Briar se pencha en avant, les coudes appuyés sur les genoux. Elle prit son visage entre ses mains et se frotta les yeux.

— Je ne sais pas, répondit-elle.

Elle se redressa et s’essuya le front du revers du bras. Elle repoussa ses gants abandonnés sur la petite table ronde entre le fauteuil et la cheminée.

— Vous ne savez pas ? Mais il n’a pas d’autre petit-fils, n’est-ce pas ? Il n’avait pas d’autre enfant ?

— Non, pas que je sache. Mais j’imagine que c’est difficile à affirmer. (Elle se pencha en avant et commença à délacer ses chaussures.) J’espère que vous m’excuserez, je les porte depuis six heures ce matin.

— Faites comme si je n’étais pas là, répondit-il en regardant les flammes. Je suis désolé, je sais que je dérange.

— En effet, mais je vous ai laissé entrer. Par conséquent, c’est moi qui suis fautive. (Elle retira une première botte avec un bruit sec, puis elle s’attaqua à la seconde.) Et je ne sais pas si Maynard aurait particulièrement apprécié Zeke ou inversement. Ils sont très différents.
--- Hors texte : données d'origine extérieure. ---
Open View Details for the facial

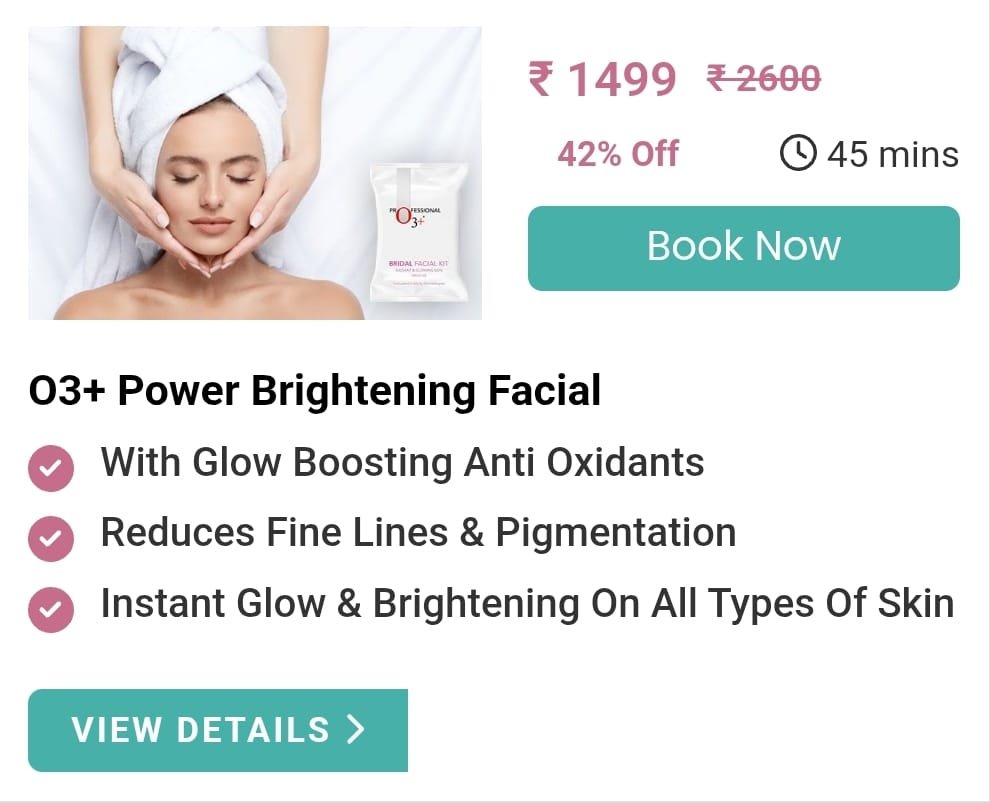[218, 730]
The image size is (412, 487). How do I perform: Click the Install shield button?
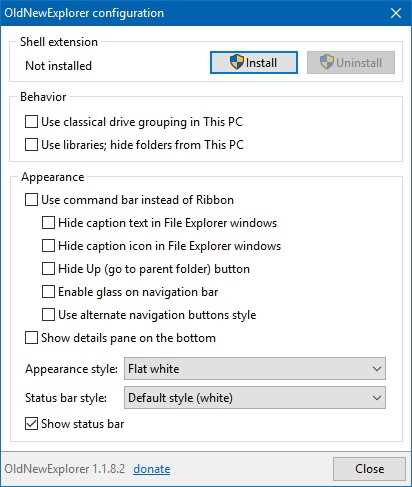tap(254, 62)
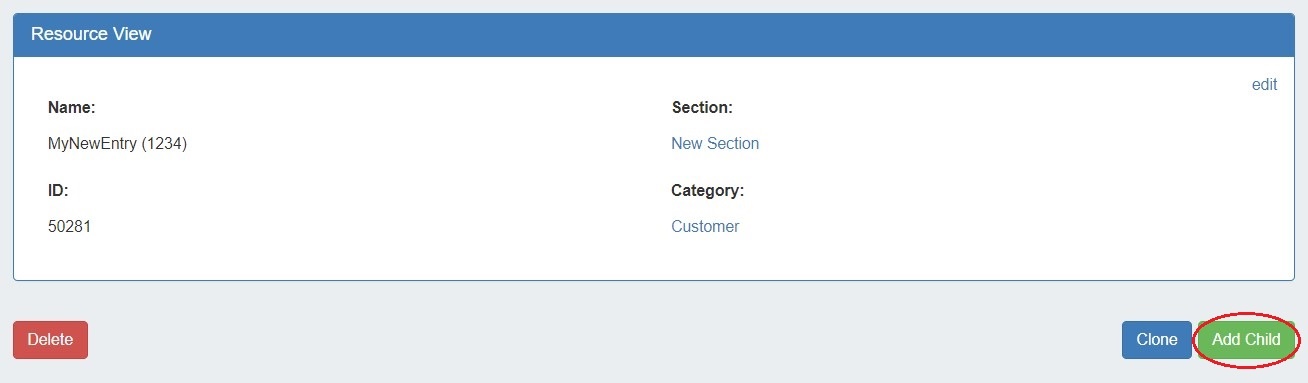Click the Section: field label
This screenshot has width=1308, height=383.
point(702,107)
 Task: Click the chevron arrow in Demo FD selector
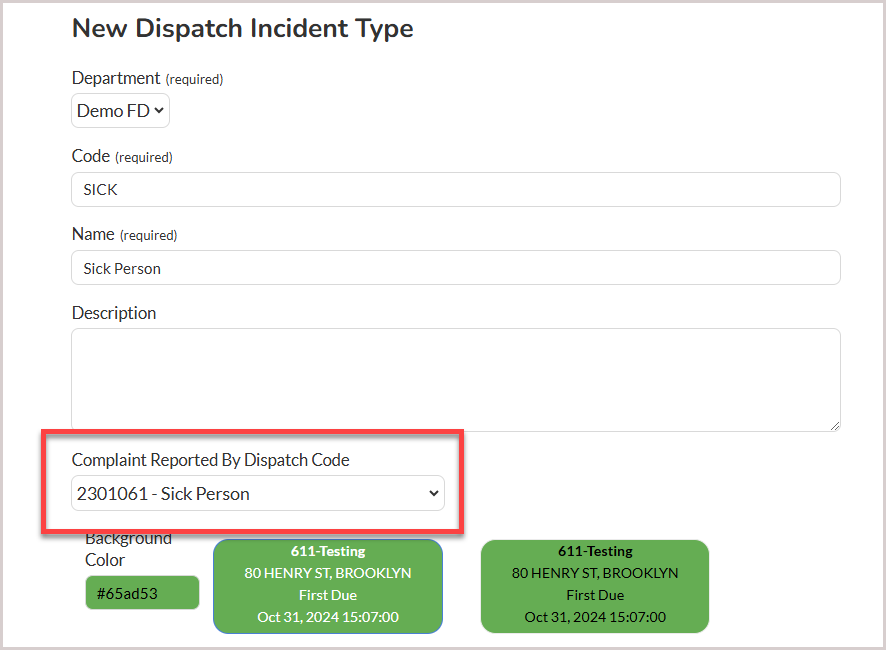[x=159, y=110]
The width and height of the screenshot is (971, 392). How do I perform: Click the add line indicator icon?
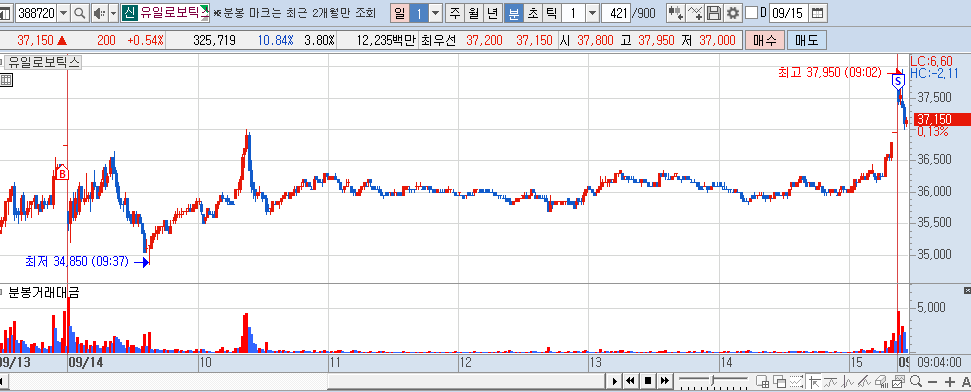(x=695, y=13)
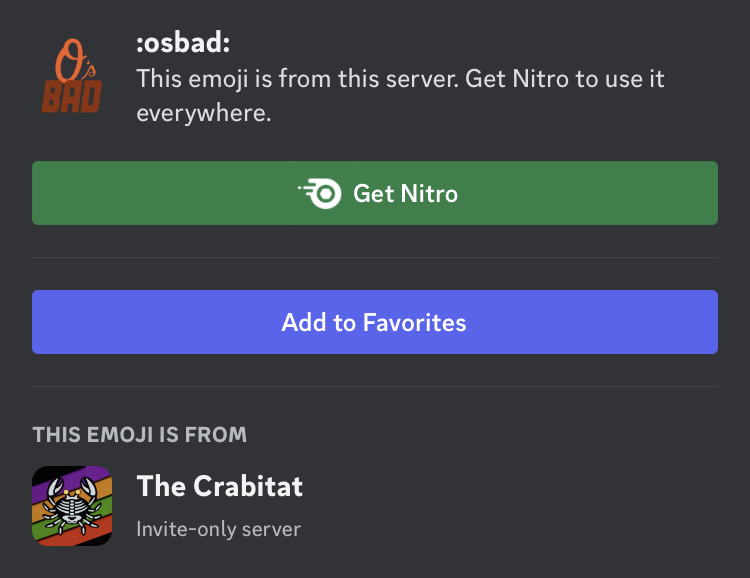Click the BAD text in the emoji graphic

click(x=72, y=97)
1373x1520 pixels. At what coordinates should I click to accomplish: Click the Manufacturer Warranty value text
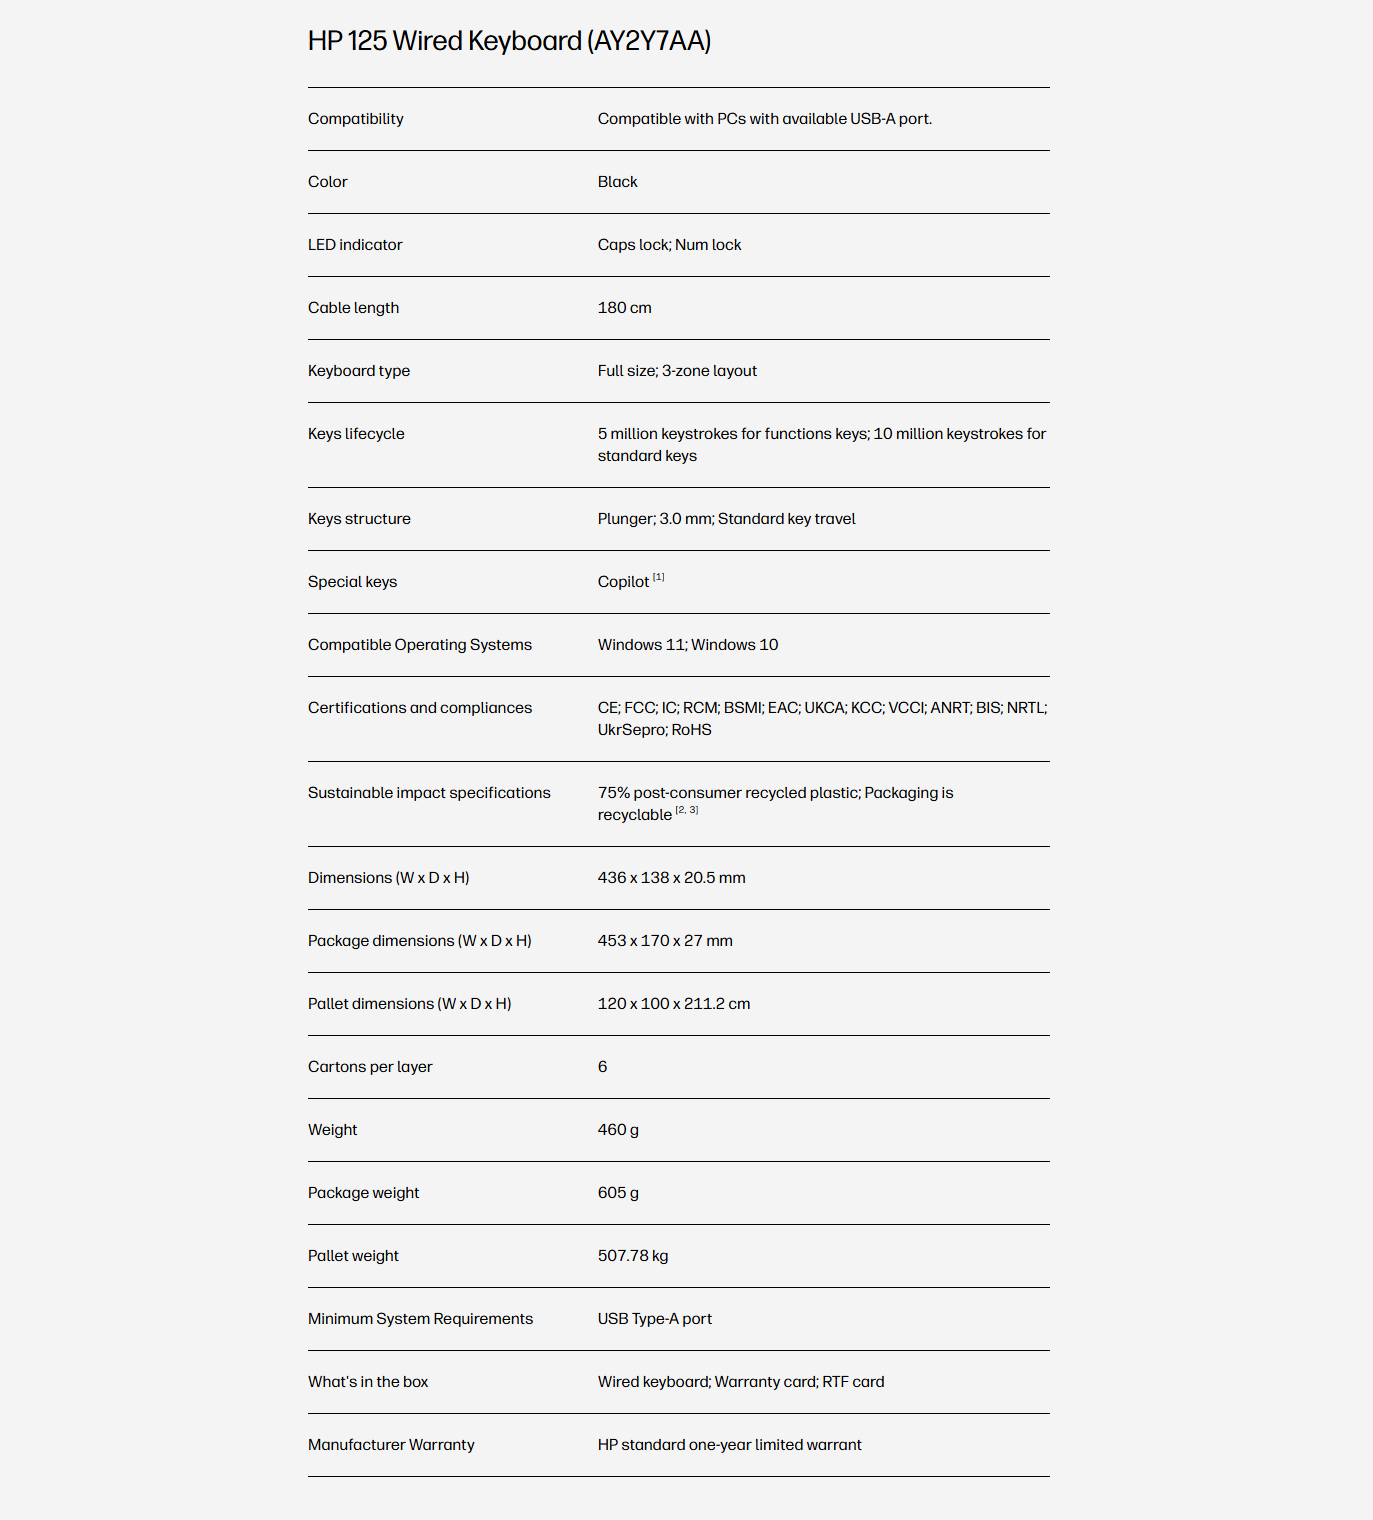pyautogui.click(x=730, y=1445)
— Est-ce que votre fils… (Hale s’aventurait sur un terrain dangereux et il le savait, mais il ne put s’en empêcher.) Peut-être qu’il ressemble trop à son père ?

Briar n’eut aucune réaction. Elle arborait à nouveau une expression indéchiffrable, comme un joueur de poker, tandis qu’elle ôtait l’autre botte et la posait à côté de la première.

— C’est possible. Il est du même sang, mais ce n’est encore qu’un gamin. Il a encore tout le temps de se trouver. Quant à vous, monsieur Quarter, je suis désolée, mais je vais devoir vous reconduire. Il se fait tard et la nuit va être longue.

Hale soupira et acquiesça. Il était allé trop loin. Il aurait dû s’en tenir au père et éviter le défunt mari.

— Je suis désolé, lui dit-il tandis qu’il se levait en fourrant son carnet sous son bras.

Il remit son chapeau, serra son manteau contre lui et poursuivit :

— Je vous remercie de m’avoir accordé de votre temps. J’apprécie que vous m’ayez répondu et, si jamais mon livre est publié, je mentionnerai votre aide.

— D’accord, répondit-elle.

Elle referma la porte derrière Hale, le laissant seul dans la nuit. Il se prépara à affronter cette soirée balayée par le vent d’hiver, resserrant son écharpe autour de son cou et ajustant ses gants en laine.